"""

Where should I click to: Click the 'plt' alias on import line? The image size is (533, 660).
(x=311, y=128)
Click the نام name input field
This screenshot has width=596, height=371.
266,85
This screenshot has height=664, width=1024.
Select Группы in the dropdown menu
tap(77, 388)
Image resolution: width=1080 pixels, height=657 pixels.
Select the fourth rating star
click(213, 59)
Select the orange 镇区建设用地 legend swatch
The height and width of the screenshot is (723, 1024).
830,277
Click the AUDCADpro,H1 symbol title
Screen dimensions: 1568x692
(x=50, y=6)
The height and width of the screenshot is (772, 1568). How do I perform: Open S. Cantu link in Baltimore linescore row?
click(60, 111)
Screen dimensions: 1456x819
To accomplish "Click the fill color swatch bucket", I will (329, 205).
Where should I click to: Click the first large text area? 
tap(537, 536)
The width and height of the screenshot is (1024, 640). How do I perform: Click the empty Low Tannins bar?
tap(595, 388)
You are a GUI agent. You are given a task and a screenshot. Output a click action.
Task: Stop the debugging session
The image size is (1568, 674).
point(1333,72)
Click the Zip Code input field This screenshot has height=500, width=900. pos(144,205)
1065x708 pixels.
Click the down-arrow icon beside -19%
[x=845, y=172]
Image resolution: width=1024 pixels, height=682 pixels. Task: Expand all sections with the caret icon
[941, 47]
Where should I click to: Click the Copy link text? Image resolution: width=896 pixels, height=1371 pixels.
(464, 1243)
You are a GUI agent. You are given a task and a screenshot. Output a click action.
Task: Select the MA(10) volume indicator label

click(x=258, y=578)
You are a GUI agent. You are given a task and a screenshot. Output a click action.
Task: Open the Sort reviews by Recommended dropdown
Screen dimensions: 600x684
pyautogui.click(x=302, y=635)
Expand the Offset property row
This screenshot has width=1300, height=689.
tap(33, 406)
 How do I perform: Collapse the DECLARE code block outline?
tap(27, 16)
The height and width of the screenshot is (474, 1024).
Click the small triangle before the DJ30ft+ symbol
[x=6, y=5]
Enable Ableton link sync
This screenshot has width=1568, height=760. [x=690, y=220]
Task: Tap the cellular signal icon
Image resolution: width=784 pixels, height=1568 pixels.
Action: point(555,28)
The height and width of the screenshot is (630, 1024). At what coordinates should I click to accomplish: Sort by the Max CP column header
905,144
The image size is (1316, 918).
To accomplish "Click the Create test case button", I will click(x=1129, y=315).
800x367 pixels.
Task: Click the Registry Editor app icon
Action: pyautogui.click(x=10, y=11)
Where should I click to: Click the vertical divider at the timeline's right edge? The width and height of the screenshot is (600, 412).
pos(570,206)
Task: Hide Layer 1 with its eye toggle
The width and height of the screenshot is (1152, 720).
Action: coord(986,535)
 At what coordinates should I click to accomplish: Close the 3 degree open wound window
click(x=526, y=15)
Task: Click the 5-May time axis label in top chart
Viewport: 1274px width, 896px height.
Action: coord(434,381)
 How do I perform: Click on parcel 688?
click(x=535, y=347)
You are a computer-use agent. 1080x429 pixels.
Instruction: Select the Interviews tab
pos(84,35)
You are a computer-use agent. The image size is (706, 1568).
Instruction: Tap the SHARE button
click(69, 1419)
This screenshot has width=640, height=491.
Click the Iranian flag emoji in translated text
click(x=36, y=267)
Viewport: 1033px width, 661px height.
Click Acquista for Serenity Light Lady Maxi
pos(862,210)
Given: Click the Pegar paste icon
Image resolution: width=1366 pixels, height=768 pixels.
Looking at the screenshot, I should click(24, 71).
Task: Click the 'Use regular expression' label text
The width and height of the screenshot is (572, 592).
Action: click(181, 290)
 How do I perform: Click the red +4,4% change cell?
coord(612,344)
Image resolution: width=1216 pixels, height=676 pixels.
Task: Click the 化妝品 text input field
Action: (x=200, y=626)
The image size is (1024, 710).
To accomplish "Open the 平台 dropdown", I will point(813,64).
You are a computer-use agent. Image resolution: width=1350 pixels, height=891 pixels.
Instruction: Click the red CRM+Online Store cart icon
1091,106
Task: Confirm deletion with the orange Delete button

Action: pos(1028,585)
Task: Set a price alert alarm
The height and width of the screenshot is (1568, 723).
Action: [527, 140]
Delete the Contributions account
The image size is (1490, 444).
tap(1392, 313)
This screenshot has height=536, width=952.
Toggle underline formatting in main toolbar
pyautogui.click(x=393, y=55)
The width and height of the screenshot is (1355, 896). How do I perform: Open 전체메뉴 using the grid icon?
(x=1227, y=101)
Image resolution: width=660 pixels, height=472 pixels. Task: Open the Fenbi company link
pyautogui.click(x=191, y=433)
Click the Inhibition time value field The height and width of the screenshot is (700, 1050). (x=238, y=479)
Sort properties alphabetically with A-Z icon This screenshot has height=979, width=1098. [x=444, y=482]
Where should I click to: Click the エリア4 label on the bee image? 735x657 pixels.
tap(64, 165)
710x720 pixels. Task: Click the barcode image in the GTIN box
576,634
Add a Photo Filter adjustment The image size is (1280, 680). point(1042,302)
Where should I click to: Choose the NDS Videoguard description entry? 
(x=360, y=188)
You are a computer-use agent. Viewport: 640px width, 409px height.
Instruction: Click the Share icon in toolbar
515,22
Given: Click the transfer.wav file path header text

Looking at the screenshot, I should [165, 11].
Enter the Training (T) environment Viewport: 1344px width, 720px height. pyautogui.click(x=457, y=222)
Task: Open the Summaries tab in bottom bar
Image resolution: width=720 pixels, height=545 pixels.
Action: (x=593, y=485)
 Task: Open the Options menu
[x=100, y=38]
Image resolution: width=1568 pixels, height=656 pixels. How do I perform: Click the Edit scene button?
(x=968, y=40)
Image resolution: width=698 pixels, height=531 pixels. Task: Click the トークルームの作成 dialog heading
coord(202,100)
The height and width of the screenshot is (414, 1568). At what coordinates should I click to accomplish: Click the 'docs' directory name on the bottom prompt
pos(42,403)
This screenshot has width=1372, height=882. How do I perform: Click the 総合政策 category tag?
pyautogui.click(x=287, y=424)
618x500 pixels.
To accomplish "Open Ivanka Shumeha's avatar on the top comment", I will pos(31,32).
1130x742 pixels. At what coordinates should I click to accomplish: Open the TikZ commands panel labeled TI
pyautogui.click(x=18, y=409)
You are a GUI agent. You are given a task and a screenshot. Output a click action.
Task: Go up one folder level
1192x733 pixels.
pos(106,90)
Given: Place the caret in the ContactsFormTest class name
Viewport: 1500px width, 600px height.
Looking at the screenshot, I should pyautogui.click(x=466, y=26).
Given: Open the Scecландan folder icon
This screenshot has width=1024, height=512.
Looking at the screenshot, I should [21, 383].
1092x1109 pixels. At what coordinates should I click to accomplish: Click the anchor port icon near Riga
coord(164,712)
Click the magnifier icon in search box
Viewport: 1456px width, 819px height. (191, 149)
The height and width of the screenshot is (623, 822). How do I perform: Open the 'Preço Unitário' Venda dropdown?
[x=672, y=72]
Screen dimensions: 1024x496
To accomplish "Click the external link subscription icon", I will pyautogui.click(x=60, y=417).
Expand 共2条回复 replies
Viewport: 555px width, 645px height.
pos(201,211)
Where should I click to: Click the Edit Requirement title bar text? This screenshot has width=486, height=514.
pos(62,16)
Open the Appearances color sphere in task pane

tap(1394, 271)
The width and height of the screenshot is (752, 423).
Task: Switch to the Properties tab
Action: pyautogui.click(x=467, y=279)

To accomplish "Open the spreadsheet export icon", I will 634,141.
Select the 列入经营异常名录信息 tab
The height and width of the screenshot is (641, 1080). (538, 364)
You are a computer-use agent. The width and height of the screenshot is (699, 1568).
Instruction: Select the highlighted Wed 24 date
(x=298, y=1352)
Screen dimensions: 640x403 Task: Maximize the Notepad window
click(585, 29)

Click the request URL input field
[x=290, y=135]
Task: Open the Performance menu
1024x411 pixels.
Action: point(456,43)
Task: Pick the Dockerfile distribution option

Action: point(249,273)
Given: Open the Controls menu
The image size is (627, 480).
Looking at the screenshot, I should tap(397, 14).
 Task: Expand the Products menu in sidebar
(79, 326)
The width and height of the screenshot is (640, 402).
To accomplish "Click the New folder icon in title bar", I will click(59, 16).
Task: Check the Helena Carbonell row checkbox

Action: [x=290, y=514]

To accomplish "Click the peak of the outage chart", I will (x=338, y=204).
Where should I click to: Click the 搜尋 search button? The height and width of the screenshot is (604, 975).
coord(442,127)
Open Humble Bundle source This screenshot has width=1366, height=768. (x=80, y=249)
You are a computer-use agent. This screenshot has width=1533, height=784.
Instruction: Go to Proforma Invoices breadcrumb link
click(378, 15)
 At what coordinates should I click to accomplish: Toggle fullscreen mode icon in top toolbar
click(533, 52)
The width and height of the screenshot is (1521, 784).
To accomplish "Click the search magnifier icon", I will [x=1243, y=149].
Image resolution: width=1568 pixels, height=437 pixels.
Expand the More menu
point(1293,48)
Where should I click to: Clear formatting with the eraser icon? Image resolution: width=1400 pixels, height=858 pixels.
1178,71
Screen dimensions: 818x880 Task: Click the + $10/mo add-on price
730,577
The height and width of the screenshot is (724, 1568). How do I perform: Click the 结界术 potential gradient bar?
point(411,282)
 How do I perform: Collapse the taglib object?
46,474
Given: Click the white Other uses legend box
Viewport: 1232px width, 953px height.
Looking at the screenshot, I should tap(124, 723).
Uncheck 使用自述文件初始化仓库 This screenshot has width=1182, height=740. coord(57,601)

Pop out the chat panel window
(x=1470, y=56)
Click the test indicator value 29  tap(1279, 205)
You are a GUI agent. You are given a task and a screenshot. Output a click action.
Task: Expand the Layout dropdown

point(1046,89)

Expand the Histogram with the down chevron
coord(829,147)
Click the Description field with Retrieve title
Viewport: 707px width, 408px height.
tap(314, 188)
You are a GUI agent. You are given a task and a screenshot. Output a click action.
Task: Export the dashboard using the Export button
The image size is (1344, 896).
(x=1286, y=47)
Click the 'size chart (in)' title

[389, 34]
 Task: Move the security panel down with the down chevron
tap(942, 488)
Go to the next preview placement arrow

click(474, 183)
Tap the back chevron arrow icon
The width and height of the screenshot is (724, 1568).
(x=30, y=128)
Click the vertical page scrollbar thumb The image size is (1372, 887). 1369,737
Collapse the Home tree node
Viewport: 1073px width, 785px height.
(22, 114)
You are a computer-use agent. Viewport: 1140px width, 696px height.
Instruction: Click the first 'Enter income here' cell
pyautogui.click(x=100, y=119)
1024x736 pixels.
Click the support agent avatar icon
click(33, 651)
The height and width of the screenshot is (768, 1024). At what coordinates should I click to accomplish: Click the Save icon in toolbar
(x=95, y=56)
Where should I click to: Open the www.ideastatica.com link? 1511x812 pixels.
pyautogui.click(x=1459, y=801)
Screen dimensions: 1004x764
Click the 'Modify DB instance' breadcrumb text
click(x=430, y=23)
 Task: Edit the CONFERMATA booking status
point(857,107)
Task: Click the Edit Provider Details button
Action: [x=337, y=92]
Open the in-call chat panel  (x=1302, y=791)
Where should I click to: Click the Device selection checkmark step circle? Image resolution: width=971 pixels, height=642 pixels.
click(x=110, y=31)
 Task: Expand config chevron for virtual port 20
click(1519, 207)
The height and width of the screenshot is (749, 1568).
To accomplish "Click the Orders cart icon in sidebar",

"""

**Instructions for the task**
Find the lines above holding the word "value" and show them.

**Your solution**
Click the Inhibition time value field The height and width of the screenshot is (700, 1050). (x=238, y=479)
Click the test indicator value 29  tap(1279, 205)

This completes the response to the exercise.